**EXERCISE TASK:** Copy every row below word for word, leaving nothing out and changing nothing.
## START DATA IN THIS EXERCISE
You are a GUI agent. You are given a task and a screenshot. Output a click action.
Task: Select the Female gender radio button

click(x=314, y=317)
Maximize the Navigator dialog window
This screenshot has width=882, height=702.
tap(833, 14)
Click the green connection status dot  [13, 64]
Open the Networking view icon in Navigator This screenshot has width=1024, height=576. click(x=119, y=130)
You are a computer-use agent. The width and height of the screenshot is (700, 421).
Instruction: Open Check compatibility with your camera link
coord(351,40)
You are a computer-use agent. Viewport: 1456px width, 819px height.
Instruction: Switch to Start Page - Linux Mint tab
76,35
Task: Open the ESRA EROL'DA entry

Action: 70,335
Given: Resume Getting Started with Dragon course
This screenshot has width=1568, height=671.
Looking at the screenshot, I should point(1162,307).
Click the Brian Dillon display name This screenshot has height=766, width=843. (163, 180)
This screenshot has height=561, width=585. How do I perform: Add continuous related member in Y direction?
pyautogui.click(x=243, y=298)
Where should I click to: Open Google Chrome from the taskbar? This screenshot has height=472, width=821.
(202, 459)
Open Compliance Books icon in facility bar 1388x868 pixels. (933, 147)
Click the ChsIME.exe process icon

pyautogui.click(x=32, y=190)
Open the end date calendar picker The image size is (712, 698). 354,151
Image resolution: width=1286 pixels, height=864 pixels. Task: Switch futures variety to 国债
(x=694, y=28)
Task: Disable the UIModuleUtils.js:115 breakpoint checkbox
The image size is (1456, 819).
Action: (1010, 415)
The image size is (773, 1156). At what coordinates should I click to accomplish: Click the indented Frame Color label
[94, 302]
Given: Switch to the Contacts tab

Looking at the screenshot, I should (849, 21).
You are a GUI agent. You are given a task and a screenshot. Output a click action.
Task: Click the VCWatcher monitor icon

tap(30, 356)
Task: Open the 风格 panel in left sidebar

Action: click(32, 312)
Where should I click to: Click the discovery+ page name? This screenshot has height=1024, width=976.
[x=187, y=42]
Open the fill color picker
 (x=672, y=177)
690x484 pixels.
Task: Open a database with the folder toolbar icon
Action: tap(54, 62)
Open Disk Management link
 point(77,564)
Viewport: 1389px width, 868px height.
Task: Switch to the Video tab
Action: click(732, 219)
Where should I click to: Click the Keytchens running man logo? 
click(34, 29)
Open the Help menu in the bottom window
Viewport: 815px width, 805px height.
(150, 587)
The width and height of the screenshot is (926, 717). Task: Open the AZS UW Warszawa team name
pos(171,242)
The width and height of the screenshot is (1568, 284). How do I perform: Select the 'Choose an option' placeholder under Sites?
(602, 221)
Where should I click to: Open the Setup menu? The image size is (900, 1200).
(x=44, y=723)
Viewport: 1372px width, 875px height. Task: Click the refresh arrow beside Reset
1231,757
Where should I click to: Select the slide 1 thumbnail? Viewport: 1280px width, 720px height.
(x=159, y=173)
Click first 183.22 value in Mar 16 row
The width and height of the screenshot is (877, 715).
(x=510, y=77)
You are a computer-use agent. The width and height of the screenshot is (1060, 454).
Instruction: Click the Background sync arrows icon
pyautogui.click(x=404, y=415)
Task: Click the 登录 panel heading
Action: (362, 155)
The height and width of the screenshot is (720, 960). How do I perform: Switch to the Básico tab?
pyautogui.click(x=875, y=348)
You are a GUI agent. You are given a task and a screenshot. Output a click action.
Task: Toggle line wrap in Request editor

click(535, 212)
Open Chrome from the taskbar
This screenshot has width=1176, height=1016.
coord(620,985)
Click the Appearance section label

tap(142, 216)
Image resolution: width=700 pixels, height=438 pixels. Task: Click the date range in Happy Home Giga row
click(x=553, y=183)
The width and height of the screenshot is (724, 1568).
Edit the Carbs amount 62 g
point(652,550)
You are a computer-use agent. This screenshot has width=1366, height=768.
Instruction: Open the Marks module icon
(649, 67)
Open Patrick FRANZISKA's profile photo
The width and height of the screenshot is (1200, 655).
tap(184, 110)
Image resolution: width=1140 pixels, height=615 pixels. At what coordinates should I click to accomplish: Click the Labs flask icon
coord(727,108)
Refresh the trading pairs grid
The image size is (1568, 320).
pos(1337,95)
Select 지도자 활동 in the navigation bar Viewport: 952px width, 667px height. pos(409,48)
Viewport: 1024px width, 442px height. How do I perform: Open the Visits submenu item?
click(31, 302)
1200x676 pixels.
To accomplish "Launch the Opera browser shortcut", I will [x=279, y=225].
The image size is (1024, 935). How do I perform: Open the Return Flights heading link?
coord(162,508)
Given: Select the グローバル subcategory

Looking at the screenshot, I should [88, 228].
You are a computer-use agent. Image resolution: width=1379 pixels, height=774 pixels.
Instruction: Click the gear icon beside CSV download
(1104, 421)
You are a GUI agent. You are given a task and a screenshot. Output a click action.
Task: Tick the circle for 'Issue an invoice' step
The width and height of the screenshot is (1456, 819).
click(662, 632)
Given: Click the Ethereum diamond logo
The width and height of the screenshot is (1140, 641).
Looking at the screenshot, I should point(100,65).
## END DATA IN THIS EXERCISE
**ANSWER TO THE PROBLEM:**
You are a GUI agent. You are given a task and a screenshot. Output a click action.
Task: Select the Female gender radio button

click(x=314, y=317)
Maximize the Navigator dialog window
This screenshot has width=882, height=702.
tap(833, 14)
Click the green connection status dot  [13, 64]
Open the Networking view icon in Navigator This screenshot has width=1024, height=576. click(x=119, y=130)
You are a computer-use agent. The width and height of the screenshot is (700, 421).
Instruction: Open Check compatibility with your camera link
coord(351,40)
You are a computer-use agent. Viewport: 1456px width, 819px height.
Instruction: Switch to Start Page - Linux Mint tab
76,35
Task: Open the ESRA EROL'DA entry

Action: 70,335
Given: Resume Getting Started with Dragon course
This screenshot has width=1568, height=671.
Looking at the screenshot, I should point(1162,307).
Click the Brian Dillon display name This screenshot has height=766, width=843. (163, 180)
This screenshot has height=561, width=585. How do I perform: Add continuous related member in Y direction?
pyautogui.click(x=243, y=298)
Where should I click to: Open Google Chrome from the taskbar? This screenshot has height=472, width=821.
(202, 459)
Open Compliance Books icon in facility bar 1388x868 pixels. (933, 147)
Click the ChsIME.exe process icon

pyautogui.click(x=32, y=190)
Open the end date calendar picker The image size is (712, 698). 354,151
Image resolution: width=1286 pixels, height=864 pixels. Task: Switch futures variety to 国债
(x=694, y=28)
Task: Disable the UIModuleUtils.js:115 breakpoint checkbox
The image size is (1456, 819).
Action: (1010, 415)
The image size is (773, 1156). At what coordinates should I click to accomplish: Click the indented Frame Color label
[94, 302]
Given: Switch to the Contacts tab

Looking at the screenshot, I should (849, 21).
You are a GUI agent. You are given a task and a screenshot. Output a click action.
Task: Click the VCWatcher monitor icon

tap(30, 356)
Task: Open the 风格 panel in left sidebar

Action: click(32, 312)
Where should I click to: Click the discovery+ page name? This screenshot has height=1024, width=976.
[x=187, y=42]
Open the fill color picker
 (x=672, y=177)
690x484 pixels.
Task: Open a database with the folder toolbar icon
Action: tap(54, 62)
Open Disk Management link
 point(77,564)
Viewport: 1389px width, 868px height.
Task: Switch to the Video tab
Action: click(732, 219)
Where should I click to: Click the Keytchens running man logo? 
click(34, 29)
Open the Help menu in the bottom window
Viewport: 815px width, 805px height.
(150, 587)
The width and height of the screenshot is (926, 717). Task: Open the AZS UW Warszawa team name
pos(171,242)
The width and height of the screenshot is (1568, 284). How do I perform: Select the 'Choose an option' placeholder under Sites?
(602, 221)
Where should I click to: Open the Setup menu? The image size is (900, 1200).
(x=44, y=723)
Viewport: 1372px width, 875px height. Task: Click the refresh arrow beside Reset
1231,757
Where should I click to: Select the slide 1 thumbnail? Viewport: 1280px width, 720px height.
(x=159, y=173)
Click first 183.22 value in Mar 16 row
The width and height of the screenshot is (877, 715).
(x=510, y=77)
You are a computer-use agent. The width and height of the screenshot is (1060, 454).
Instruction: Click the Background sync arrows icon
pyautogui.click(x=404, y=415)
Task: Click the 登录 panel heading
Action: (362, 155)
The height and width of the screenshot is (720, 960). How do I perform: Switch to the Básico tab?
pyautogui.click(x=875, y=348)
You are a GUI agent. You are given a task and a screenshot. Output a click action.
Task: Toggle line wrap in Request editor

click(535, 212)
Open Chrome from the taskbar
This screenshot has width=1176, height=1016.
coord(620,985)
Click the Appearance section label

tap(142, 216)
Image resolution: width=700 pixels, height=438 pixels. Task: Click the date range in Happy Home Giga row
click(x=553, y=183)
The width and height of the screenshot is (724, 1568).
Edit the Carbs amount 62 g
point(652,550)
You are a computer-use agent. This screenshot has width=1366, height=768.
Instruction: Open the Marks module icon
(649, 67)
Open Patrick FRANZISKA's profile photo
The width and height of the screenshot is (1200, 655).
tap(184, 110)
Image resolution: width=1140 pixels, height=615 pixels. At what coordinates should I click to accomplish: Click the Labs flask icon
coord(727,108)
Refresh the trading pairs grid
The image size is (1568, 320).
pos(1337,95)
Select 지도자 활동 in the navigation bar Viewport: 952px width, 667px height. pos(409,48)
Viewport: 1024px width, 442px height. How do I perform: Open the Visits submenu item?
click(31, 302)
1200x676 pixels.
To accomplish "Launch the Opera browser shortcut", I will [x=279, y=225].
The image size is (1024, 935). How do I perform: Open the Return Flights heading link?
coord(162,508)
Given: Select the グローバル subcategory

Looking at the screenshot, I should [88, 228].
You are a computer-use agent. Image resolution: width=1379 pixels, height=774 pixels.
Instruction: Click the gear icon beside CSV download
(1104, 421)
You are a GUI agent. You are given a task and a screenshot. Output a click action.
Task: Tick the circle for 'Issue an invoice' step
The width and height of the screenshot is (1456, 819).
click(662, 632)
Given: Click the Ethereum diamond logo
The width and height of the screenshot is (1140, 641).
Looking at the screenshot, I should point(100,65).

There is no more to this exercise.